Document excerpt:

§

After brainstorming on the sales and marketing strategy, the teams presented to Annabel Karanja - Marketing Specialist and Trainer, InvesteQ Capital Ltd. During presentation, Team Synergy had a missing slide on the financial projection thus throwing the team in panic. The then hit the streets to sell 100 tickets for the show. Team synergy targeted the motorists and the pedestrians using direct sale. Team Ultimate targeted shop retailers but changed quickly to target the corporate.

Boardroom session
In the boardroom, the teams had a brief recap of their sales and marketing strategy as well as what they did when selling the tickets. Team Ultimate was put to task on their marketing plan since they estimated that they were going to sell 200 tickets yet they were given 100 tickets to sell. There were some light moments when David said the figure was imaginary and no facts was used to support this. Paul was grilled for presenting a financial projection with wrong addition figures. On the other hand, Team Synergy didn't include the sales Projections in their financial analysis. There was a heated argument between the board members and David, the team leader of team Ultimate for not having any solid basis to rank his fellow team members as well as using "Imaginary" "I have no idea" and "I just thought". When the final scores were tallied out of 100 points, Team Synergy had 45.7 points while Team Ultimate had 59 points. This automatically made Team Ultimate the winners. Team Synergy remained in the boardroom for the eviction. The team leader, William blamed Idah for poor financial presentation and analysis yet the board had identified the team lost due to poor presentation. Finally the board decided since Idah was in charge of financial projection which was missing during presentation as well as being on probation on the previous task, she had to go. William and Lina were put on probation. This episode was aired on November 24, 2011.

Episode 6

Training session
The contestants underwent a vigorous training on operations management facilitated by Gabriel Macharia - Operations Management, InvesteQ Capital.

Task
The task entailed a board based business simulation that tested their leadership skills, decision making skills, level of understanding, ability to learn and communicate, financial knowledge and general business acumen which was conducted by David Tanki of Lan-X Africa Ltd. The contestants were divided into three teams:
Touch Limited

Members
Roy Muriuki
David Kamunde
William Waweru

Firestorm Limited

Members
Washington Koimbori
Lina Marie
Ann Githu

Eagles Limited

Members
Vivien Mutimbia
Sylvanus Osoro
Paul Mwige

The board based simulation was for the contestants to run a business which had employees, assets, expenses and money. The task required the contestants to produce and sell three products: Brown product worth KSh.3,000/= per piece, Yellow product worth KSh.2,000/= per piece and a Blue product worth KSh.1,000/= per piece. The tems were to prepare quotations based on their production and make bids for the customers who need a combination of all three products. The task required the contestants to bid for the most valuable combination of products while keeping the cost of production as low as possible. They were to be evaluated based on price, service, quality and credit terms. On the first day, Touch limited won since it was the lowest bidder. When reviewing the task and setting up the price controls, one member of Touch Limited, William, isolated himself from the rest of the team. On the second day, the teams decided to merge, share customers since they didn't have enough resources. they also developed a common pricing system. Finally, the teams results were tallied and were as follows:

Touch limited won for having the highest net profit.

§

Recorded data:

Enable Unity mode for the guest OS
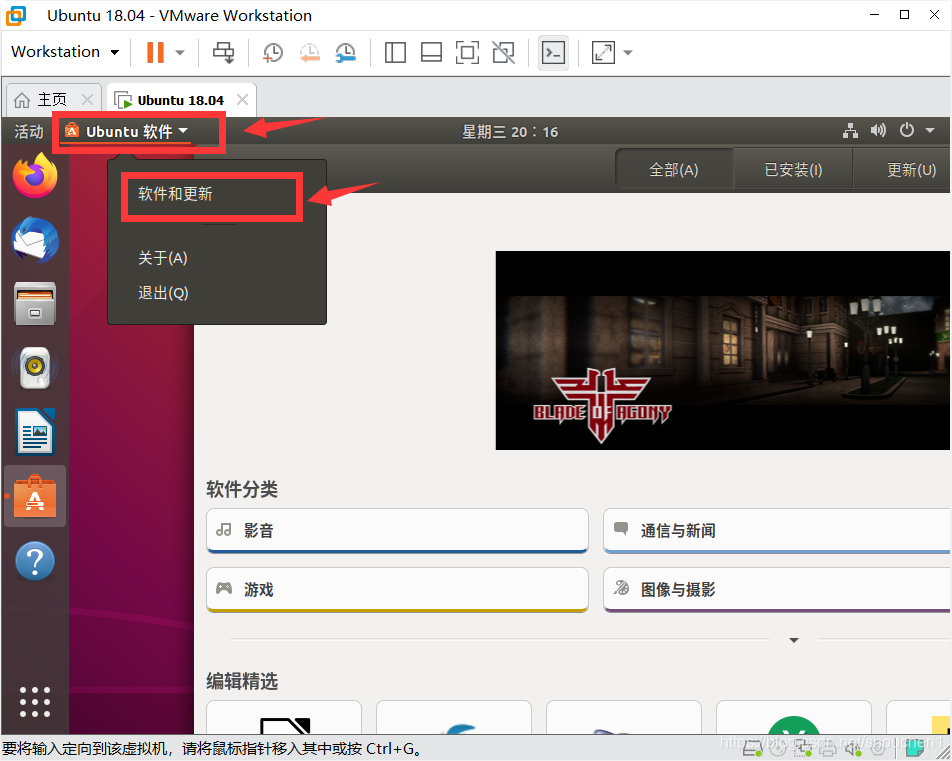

§

Request A: Reproduce the episode recap between "Training session" and "Management, InvesteQ Capital.", inclusive, substituting "intensive" for "vigorous".
Request B:
Answer these from the episode recap:
(i) How many points did Team Synergy score in the boardroom tally?
(ii) Who facilitated the operations management training?
(iii) What was the Yellow product worth per piece?

Written reply A:
Training session
The contestants underwent a intensive training on operations management facilitated by Gabriel Macharia - Operations Management, InvesteQ Capital.

Written reply B:
(i) 45.7 points
(ii) Gabriel Macharia
(iii) KSh.2,000/=